## ACTIVITY
Reproduce the entire text on becoming AI native word for word.

As AI tools become integral to daily workflows, developing fluency in AI-native practices is crucial for staying competitive and maximizing productivity. Embracing automation, voice commands, and advanced AI agents can transform how professionals work and communicate, offering significant advantages in efficiency and innovation.

Key Takeaways

Sam Liang is appalled as I confess my technique for recording an interview: running the Voice Memos app on an iPhone and transferring the transcript manually to a Google Doc. The CEO of Otter, a transcription service for analyzing meetings, looks at me as if I tried to call into our video chat using a rotary phone. He believes, naturally, that I should switch to Otter. He’s probably right.

It’s all part of a new identity at work (and maybe at home): the AI native. Time-saving productivity tools like next-gen note-takers, task-based agents, and chatty inbox assistants are exploding in popularity as they invade every nook and cranny of our digital lives. While it’s critical to keep concerns about security and hallucinations top of mind when using any AI feature, early adopters are developing a fluency that will likely pay dividends for years to come.

Being AI native—or “agentic,” as AI natives say—means staying adaptable to new experiences. Transcription failures aside, I’ve embraced experimentation, from generating AI podcasts to letting Claude organize my desktop files. (Some of this I talked about in my newsletter series last year, AI Unlocked.) If you want to get so good at using AI tools that your coworkers start questioning whether it's blood or ribbon cables running beneath your skin, here are my seven tips for AI-powered ascendance.

1. Kill Your Chatbots

ChatGPT is so 2022. These days, the cool kids are all about Codex. Your eyes may glaze over, rightfully, at the mention of “AI agents,” but compared to anything on the market even a year ago, software automation tools like Codex and Anthropic’s Cowork are leagues better at actually taking over your computer and completing tasks. Don’t waste your time fiddling with a single chatbot when you could be commanding a whole army of them.

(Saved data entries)
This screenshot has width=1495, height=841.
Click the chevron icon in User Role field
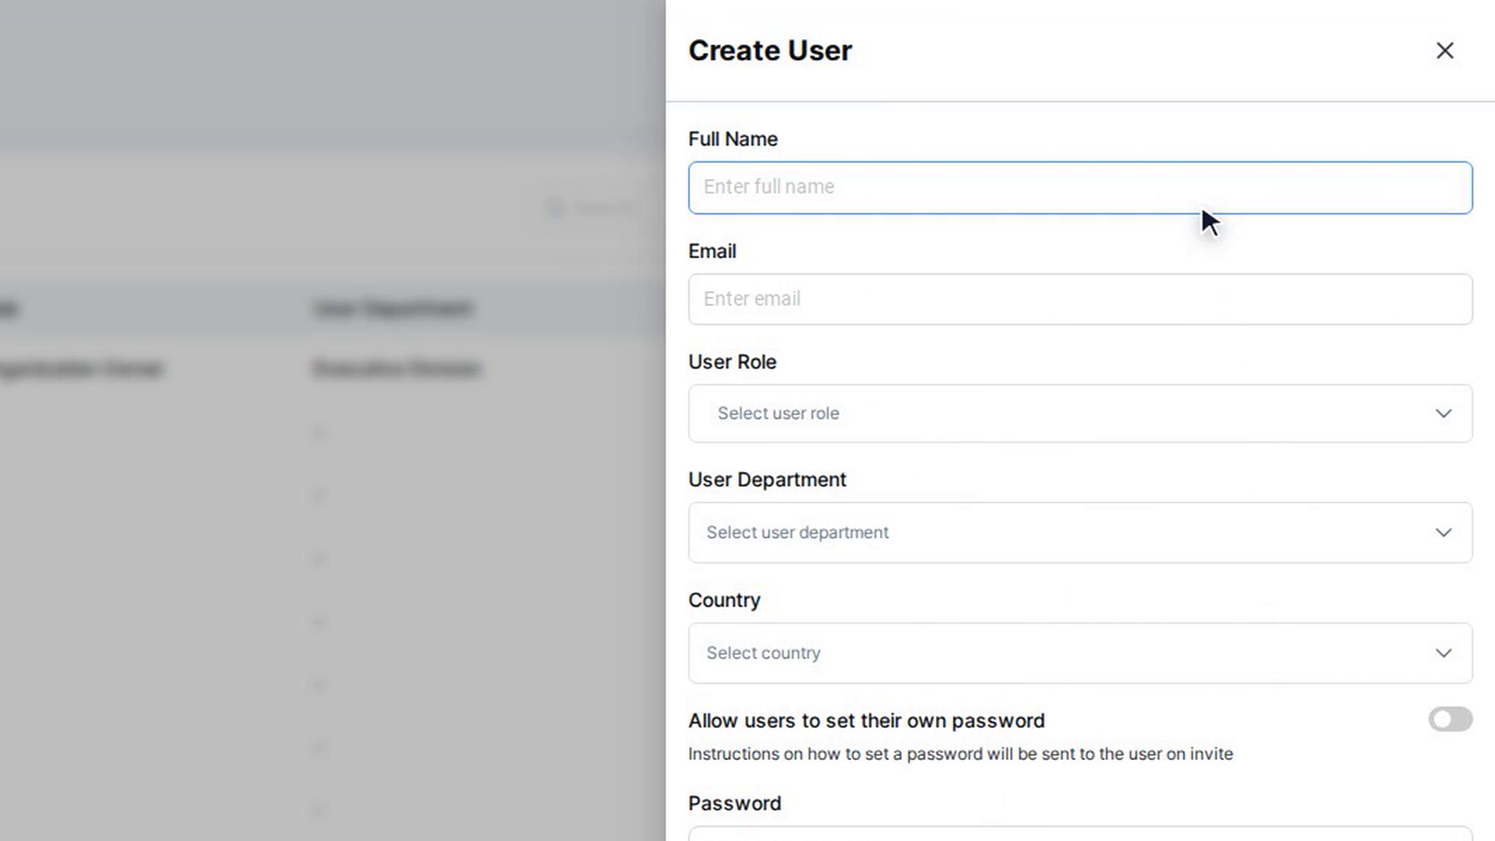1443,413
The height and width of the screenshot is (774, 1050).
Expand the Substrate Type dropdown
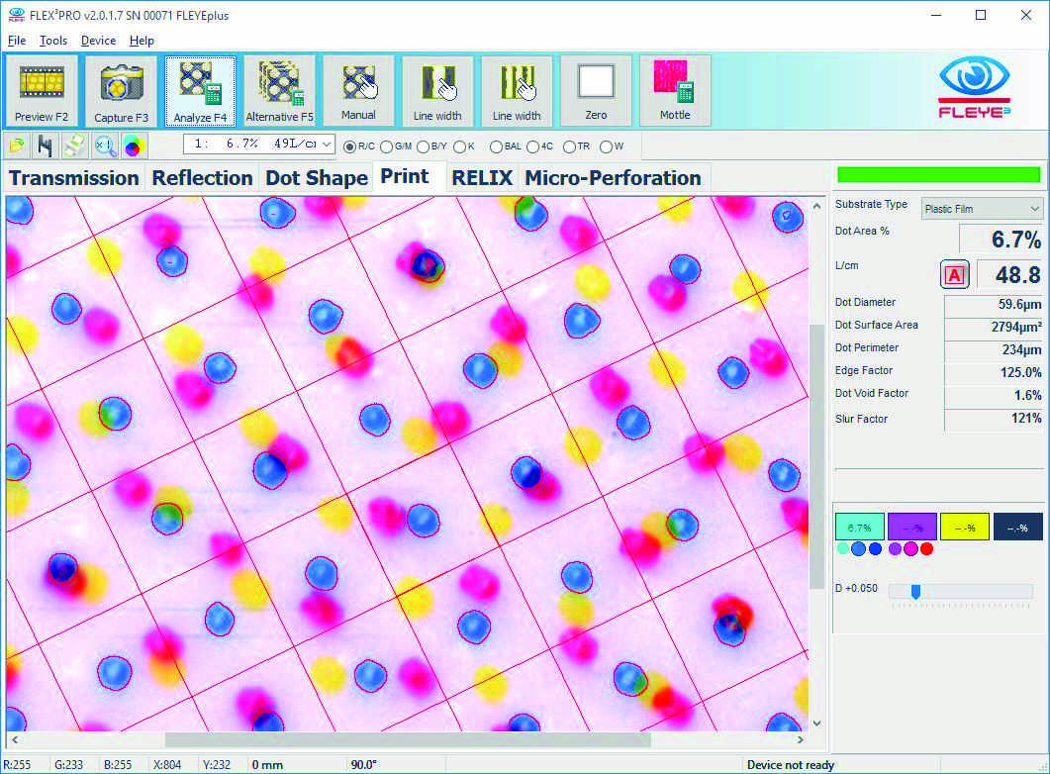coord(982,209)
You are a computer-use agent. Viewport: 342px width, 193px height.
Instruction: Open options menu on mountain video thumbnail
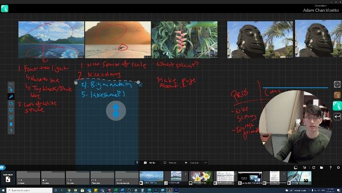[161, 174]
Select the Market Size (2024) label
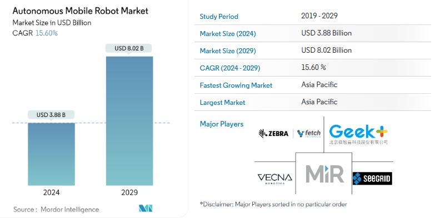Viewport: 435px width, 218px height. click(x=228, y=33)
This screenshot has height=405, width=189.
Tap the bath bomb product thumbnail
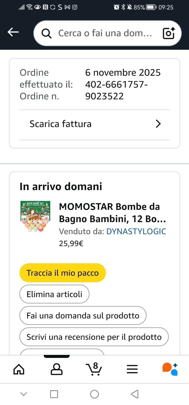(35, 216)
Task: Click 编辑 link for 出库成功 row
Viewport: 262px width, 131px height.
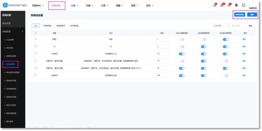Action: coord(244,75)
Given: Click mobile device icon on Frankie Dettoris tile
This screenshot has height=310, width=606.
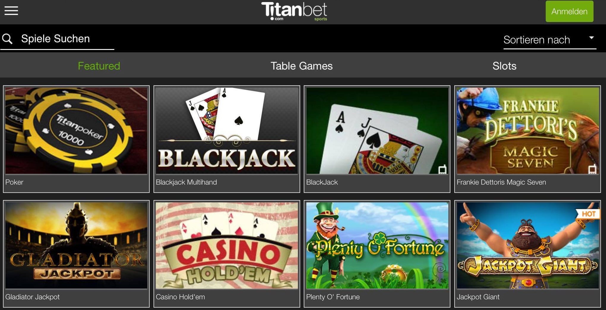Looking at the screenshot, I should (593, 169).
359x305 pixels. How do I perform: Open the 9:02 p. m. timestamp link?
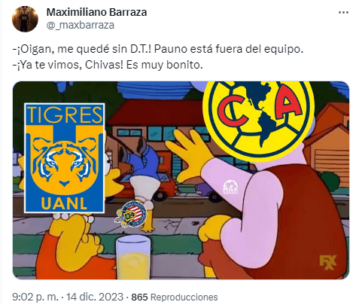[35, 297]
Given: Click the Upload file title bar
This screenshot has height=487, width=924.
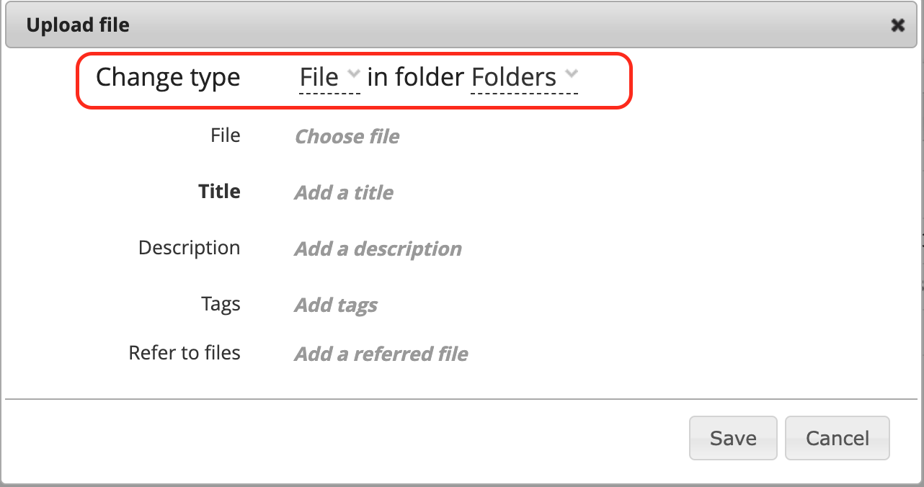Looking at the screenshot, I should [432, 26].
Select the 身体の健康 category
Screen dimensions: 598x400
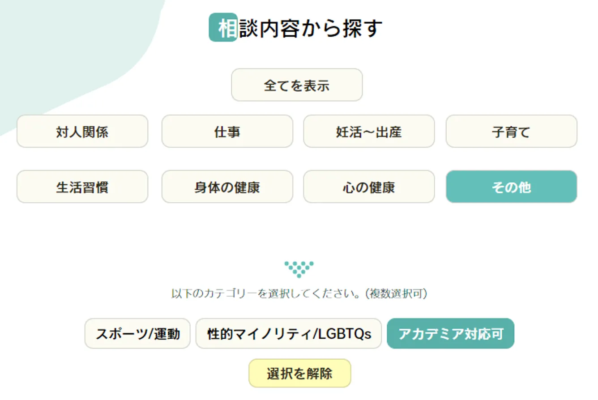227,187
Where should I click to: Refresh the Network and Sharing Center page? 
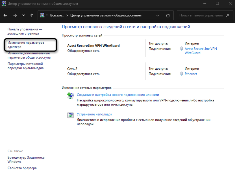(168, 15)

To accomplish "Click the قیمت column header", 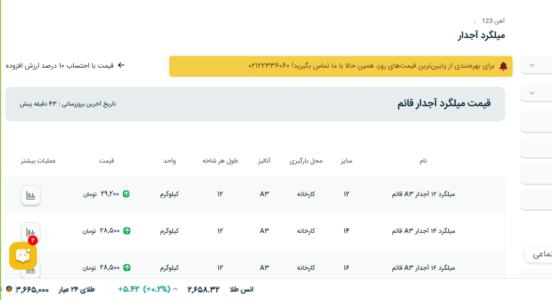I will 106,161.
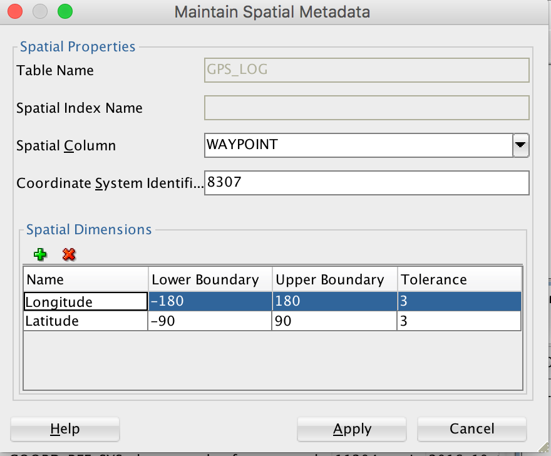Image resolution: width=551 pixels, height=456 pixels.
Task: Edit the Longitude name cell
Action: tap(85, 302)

## OUTPUT BELOW
As AI tools become integral to daily workflows, developing fluency in AI-native practices is crucial for staying competitive and maximizing productivity. Embracing automation, voice commands, and advanced AI agents can transform how professionals work and communicate, offering significant advantages in efficiency and innovation.

Key Takeaways

Sam Liang is appalled as I confess my technique for recording an interview: running the Voice Memos app on an iPhone and transferring the transcript manually to a Google Doc. The CEO of Otter, a transcription service for analyzing meetings, looks at me as if I tried to call into our video chat using a rotary phone. He believes, naturally, that I should switch to Otter. He’s probably right.

It’s all part of a new identity at work (and maybe at home): the AI native. Time-saving productivity tools like next-gen note-takers, task-based agents, and chatty inbox assistants are exploding in popularity as they invade every nook and cranny of our digital lives. While it’s critical to keep concerns about security and hallucinations top of mind when using any AI feature, early adopters are developing a fluency that will likely pay dividends for years to come.

Being AI native—or “agentic,” as AI natives say—means staying adaptable to new experiences. Transcription failures aside, I’ve embraced experimentation, from generating AI podcasts to letting Claude organize my desktop files. (Some of this I talked about in my newsletter series last year, AI Unlocked.) If you want to get so good at using AI tools that your coworkers start questioning whether it's blood or ribbon cables running beneath your skin, here are my seven tips for AI-powered ascendance.

1. Kill Your Chatbots

ChatGPT is so 2022. These days, the cool kids are all about Codex. Your eyes may glaze over, rightfully, at the mention of “AI agents,” but compared to anything on the market even a year ago, software automation tools like Codex and Anthropic’s Cowork are leagues better at actually taking over your computer and completing tasks. Don’t waste your time fiddling with a single chatbot when you could be commanding a whole army of them.